[Passage]
Mr Nolan noted that, at no time, did the representative of the AFAP demur from this statement. If there was to be a dispute about the facts of the negotiations, this was surely the time to have raised it.
[12] Mr Nolan further submitted that having regard to the clear terms of s 602, the intended scope of this section as explained in the Explanatory Memorandum and the application of the section in decided cases, the AFAP application is misconceived and must fail. He said that the statutory expression of the ‘slip rule’ cannot be used to re-open a matter and agitate a contentious claim of the kind raised by the AFAP. In this respect, Mr Nolan cited Munro J, in Re Timber and Allied Industries Award 1999[2003] AIRC 1137 in which His Honour stated ‘it is not suitable to apply this rule where it concerns a matter of controversy’. Mr Nolan submitted that there is real controversy here which is entirely the product of the AFAP’s desire to achieve some kind of political advantage (over the AIPA).
[13] In oral submissions, Mr Nolan added that having regard to the history of the matter, the negotiations which took place, the fact that the AIPA was a bargaining representative and bargained for an agreement which was ultimately put to a vote with the AIPA’s support and endorsement, that should be the end of the matter.
In reply
[14] Mr Lutton disagreed that the Agreement was voted on with the endorsement and support of the AIPA. It was his understanding that it was the intention of the AIPA to object to the Agreement and that it had advised Sunstate accordingly. Mr Nolan interposed and said that initially there were some objectionable matters in respect to the ‘Better Off Overall Test’ (‘BOOT’) and that the AIPA had not promoted the Agreement. However, it later supported the Agreement when it was voted up by the employees.
[15] Mr Lutton agreed that there may well have been negotiations with the AIPA, but not for this particular Agreement. There were negotiations between the AIPA and Sunstate that the AFAP had no involvement in. The AFAP has a long history of enterprise agreement negotiations with Sunstate. The AFAP has always been the only party to every subsequent agreement. Mr Lutton submitted that this was an error of substance which, in accordance with the provisions of s 602(2) of the Act, should be corrected.
[16] I note that Sunstate filed no submissions in this matter and did not appear in the proceedings.
CONSIDERATION
[17] The power of FWA to make corrections to its decisions is found at s 602 of the Act as follows:
(1) FWA may correct or amend any obvious error, defect or irregularity (whether in substance or form) in relation to a decision of FWA (other than an error, defect or irregularity in a modern award or national minimum wage order).
Note 1: If FWA makes a decision to make an instrument, FWA may correct etc. the instrument under this section (see subsection 598(2)).
Note 2: FWA corrects modern awards and national minimum wage orders under sections 160 and 296.
(2) FWA may correct or amend the error, defect or irregularity:
(a) on its own initiative; or
(b) on application.
[18] The Explanatory Memorandum to the Fair Work Bill 2009 explained that s 602 was analogous to a court’s ability to apply the ‘slip rule’ in order to correct errors in decisions or orders of FWA. It was said:
‘In order to avoid unnecessary technicality, clause 602 allows FWA its own initiative or on application by a person, to correct or amend any obvious error, defect or irregularity in relation to a decision of FWA (including an instrument made by FWA). This clause is intended to be a statutory analogue of the 'slip rule' used by superior courts to correct certain errors in orders (see Re Timber and Allied Industries Award 1999 [2003] AIRC 1137 at [29]-[30]). This clause does not apply, however, to a modern award or a national minimum wage order’.

[Given data]
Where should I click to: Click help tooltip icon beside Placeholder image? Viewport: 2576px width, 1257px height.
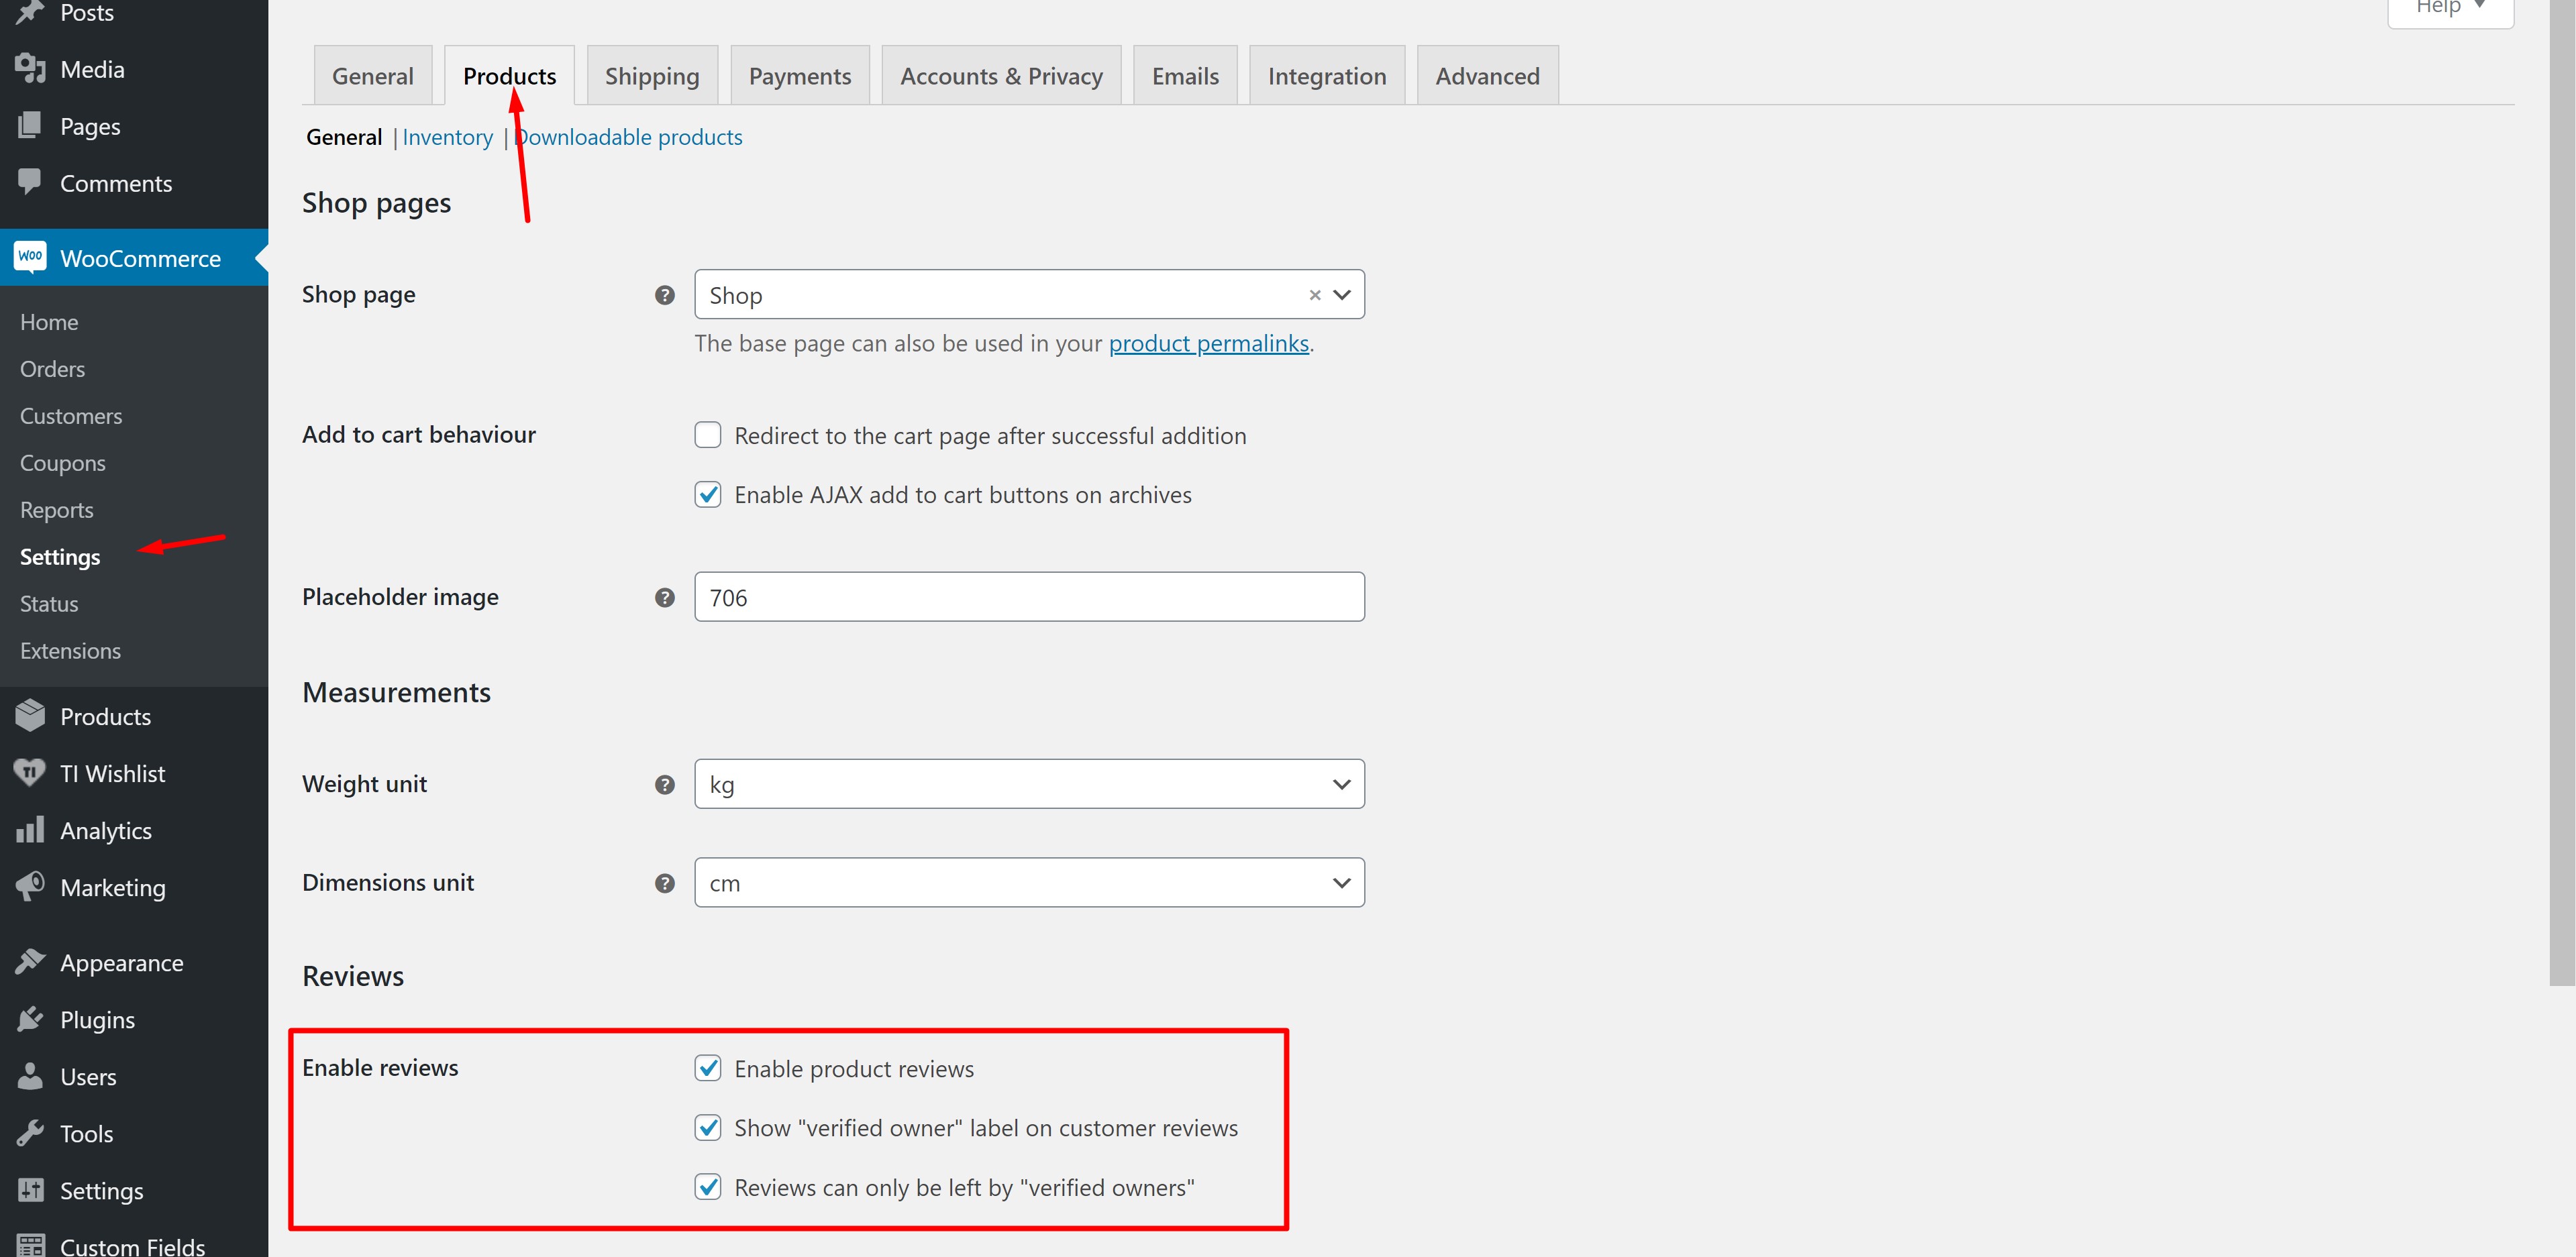(x=664, y=598)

[Short exercise] Write out, word for word, the stretch of the Fair Work decision from "[15] Mr Lutton" through "in the proceedings.". The material is separate from the Fair Work decision.

[Reply to the task]
[15] Mr Lutton agreed that there may well have been negotiations with the AIPA, but not for this particular Agreement. There were negotiations between the AIPA and Sunstate that the AFAP had no involvement in. The AFAP has a long history of enterprise agreement negotiations with Sunstate. The AFAP has always been the only party to every subsequent agreement. Mr Lutton submitted that this was an error of substance which, in accordance with the provisions of s 602(2) of the Act, should be corrected.
[16] I note that Sunstate filed no submissions in this matter and did not appear in the proceedings.